RedBellyBlack’s OK, BYE is a sweet but overambitious whistle-stop tour of goodbyes and moving on at this year’s VAULT Festival.
Even if it’s for the best, saying goodbye is never as simple as it seems – and co-creators Vicky Baron and Kate Goodfellow have set out to excavate the holes created in life when something or someone has to be left behind. The main thrust of RedBellyBlack’s OK, BYE deals with three siblings mourning the premature death of their mother. These naturalistic scenes are honest and sweet, deftly exploring the complex relationships of siblings regressing into childhood habits and trying to deal with the bleak reality of adulthood.
Alongside the main story, and spotted throughout the play, are verbatim stories about the different ways we say goodbye. We hear about the bittersweet sorrow of releasing carrier pigeons, losing weight and – in one particularly fascinating story – about a man leaving behind a life of religion (and a seriously religious wife). The skits give the cast a chance to show off their comic prowess, mouthing along in perfect time to the recordings. But however interesting, their addition to the play – along with a smattering of physical theatre – seems a bit like the company are throwing style at the wall to see what sticks.
RedBellyBlack bill themselves as a company who are ‘telling stories in ways you’ve never seen before’, but in the pursuit of individuality, they may have sacrificed genuine pathos in this whistle-stop tour of grief. The script has its fingers stuck in so many pies that it never quite manages to follow anything to a meaningful conclusion and works to disassociate the audience from the main crux of the play.

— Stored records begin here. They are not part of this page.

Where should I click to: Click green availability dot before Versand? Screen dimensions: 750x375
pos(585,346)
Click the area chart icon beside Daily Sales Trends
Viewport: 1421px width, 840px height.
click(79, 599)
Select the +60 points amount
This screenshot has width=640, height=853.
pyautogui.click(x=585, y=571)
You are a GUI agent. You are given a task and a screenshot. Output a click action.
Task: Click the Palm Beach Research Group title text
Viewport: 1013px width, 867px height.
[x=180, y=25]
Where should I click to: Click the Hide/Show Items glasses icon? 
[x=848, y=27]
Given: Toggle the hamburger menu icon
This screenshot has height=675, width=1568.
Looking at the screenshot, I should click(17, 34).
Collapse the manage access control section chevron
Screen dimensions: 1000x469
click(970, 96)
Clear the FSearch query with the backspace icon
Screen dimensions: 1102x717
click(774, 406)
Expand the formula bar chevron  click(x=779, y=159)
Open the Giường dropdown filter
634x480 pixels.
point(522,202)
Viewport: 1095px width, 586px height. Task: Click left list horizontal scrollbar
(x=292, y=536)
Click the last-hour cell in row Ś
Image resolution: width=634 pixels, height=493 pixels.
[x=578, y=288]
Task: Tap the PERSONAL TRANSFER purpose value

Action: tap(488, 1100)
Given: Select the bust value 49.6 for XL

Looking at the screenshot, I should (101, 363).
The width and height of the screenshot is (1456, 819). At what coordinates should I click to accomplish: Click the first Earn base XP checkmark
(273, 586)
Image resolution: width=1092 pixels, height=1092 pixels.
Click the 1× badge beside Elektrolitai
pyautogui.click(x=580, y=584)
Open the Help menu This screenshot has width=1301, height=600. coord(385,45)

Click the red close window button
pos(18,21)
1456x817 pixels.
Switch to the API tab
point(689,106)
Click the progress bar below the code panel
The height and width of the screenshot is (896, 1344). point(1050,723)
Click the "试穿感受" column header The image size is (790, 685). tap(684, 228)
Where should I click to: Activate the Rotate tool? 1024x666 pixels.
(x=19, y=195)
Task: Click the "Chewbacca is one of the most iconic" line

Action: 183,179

Shows about loss do not always have to be evocative (the audience doesn’t need to be crying in the aisles in every story about grief), but I was itching for each section of the show to go a little deeper. The show is at its best when the cast are given space and time to get stuck into a scene. Their charisma and chemistry ensure OK, Bye is an enjoyable hour of theatre – but perhaps not a goodbye the audience will think too much about after the curtain falls.